YOUR ASSIGNMENT:
Find every line in the entries that holds the string "computer" and report it.

DATA EXTRACTS:
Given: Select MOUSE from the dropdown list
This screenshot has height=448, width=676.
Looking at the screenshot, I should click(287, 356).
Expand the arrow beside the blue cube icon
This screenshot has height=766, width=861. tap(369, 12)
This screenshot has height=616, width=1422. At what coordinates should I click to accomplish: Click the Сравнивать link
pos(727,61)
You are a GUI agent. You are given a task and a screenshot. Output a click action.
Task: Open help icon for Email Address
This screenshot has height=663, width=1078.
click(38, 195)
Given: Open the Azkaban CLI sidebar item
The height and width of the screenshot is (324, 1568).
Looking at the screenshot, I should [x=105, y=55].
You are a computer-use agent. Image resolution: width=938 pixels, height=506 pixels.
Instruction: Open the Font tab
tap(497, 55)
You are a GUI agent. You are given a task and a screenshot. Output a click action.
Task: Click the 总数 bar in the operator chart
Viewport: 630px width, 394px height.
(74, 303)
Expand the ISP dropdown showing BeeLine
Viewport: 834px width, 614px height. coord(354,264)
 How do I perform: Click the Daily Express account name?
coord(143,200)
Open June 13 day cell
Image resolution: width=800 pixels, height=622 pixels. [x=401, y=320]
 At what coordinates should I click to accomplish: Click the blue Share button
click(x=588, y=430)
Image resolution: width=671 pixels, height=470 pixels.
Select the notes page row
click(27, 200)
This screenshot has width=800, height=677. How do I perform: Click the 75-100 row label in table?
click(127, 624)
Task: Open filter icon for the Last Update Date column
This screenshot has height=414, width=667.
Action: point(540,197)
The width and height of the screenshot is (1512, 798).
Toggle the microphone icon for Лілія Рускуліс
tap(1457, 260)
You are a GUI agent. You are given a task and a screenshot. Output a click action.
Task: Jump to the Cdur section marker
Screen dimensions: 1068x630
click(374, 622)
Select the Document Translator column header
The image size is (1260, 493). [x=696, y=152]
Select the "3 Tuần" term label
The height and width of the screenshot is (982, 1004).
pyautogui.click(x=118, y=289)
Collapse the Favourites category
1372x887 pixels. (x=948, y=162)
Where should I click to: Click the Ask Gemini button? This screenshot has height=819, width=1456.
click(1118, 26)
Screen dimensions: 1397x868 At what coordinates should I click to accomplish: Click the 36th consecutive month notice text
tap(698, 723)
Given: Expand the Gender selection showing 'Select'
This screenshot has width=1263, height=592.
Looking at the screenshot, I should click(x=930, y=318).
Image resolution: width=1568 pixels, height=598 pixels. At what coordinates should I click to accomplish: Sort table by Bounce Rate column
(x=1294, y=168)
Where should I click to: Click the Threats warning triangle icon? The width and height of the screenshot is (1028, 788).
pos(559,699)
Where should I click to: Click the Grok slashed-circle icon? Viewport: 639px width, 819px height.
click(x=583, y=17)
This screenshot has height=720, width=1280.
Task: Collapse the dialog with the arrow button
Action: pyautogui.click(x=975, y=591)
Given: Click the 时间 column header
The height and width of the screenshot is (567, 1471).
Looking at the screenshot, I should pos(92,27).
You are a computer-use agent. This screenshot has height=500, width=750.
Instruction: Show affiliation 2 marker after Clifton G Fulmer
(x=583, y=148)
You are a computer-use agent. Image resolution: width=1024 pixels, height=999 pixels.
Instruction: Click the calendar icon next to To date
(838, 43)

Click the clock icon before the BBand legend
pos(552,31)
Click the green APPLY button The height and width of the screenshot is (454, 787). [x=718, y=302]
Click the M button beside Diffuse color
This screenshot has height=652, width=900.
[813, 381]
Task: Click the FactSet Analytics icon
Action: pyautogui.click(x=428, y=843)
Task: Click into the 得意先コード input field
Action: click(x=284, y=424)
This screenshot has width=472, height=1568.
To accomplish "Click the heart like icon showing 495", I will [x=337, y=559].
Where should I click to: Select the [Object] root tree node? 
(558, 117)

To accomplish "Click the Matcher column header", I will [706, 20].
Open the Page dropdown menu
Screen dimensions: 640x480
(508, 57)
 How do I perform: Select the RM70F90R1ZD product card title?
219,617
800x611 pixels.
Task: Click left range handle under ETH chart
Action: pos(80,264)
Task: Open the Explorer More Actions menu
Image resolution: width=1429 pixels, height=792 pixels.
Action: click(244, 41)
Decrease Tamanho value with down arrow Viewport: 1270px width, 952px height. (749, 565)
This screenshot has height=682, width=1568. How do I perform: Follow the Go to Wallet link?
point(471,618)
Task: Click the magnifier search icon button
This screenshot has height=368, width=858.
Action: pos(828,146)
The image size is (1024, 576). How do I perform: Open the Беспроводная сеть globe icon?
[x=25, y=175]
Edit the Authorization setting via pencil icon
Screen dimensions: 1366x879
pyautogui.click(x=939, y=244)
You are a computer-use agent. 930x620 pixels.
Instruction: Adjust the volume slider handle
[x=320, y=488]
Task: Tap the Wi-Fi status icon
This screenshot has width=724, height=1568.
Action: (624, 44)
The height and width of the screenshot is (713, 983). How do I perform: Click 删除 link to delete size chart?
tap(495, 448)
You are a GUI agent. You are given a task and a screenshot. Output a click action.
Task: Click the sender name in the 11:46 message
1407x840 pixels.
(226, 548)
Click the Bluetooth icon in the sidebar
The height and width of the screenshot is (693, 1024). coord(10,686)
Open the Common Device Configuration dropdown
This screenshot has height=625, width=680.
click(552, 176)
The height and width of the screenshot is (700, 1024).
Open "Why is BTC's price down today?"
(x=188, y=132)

OUTPUT OF THE TASK:
You are a computer-use agent. Image resolution: width=938 pixels, height=506 pixels.
You are a computer-use agent. This screenshot has height=500, width=750.
You are a computer-use agent. Image resolution: width=1024 pixels, height=999 pixels.
You are a computer-use agent. 930x620 pixels.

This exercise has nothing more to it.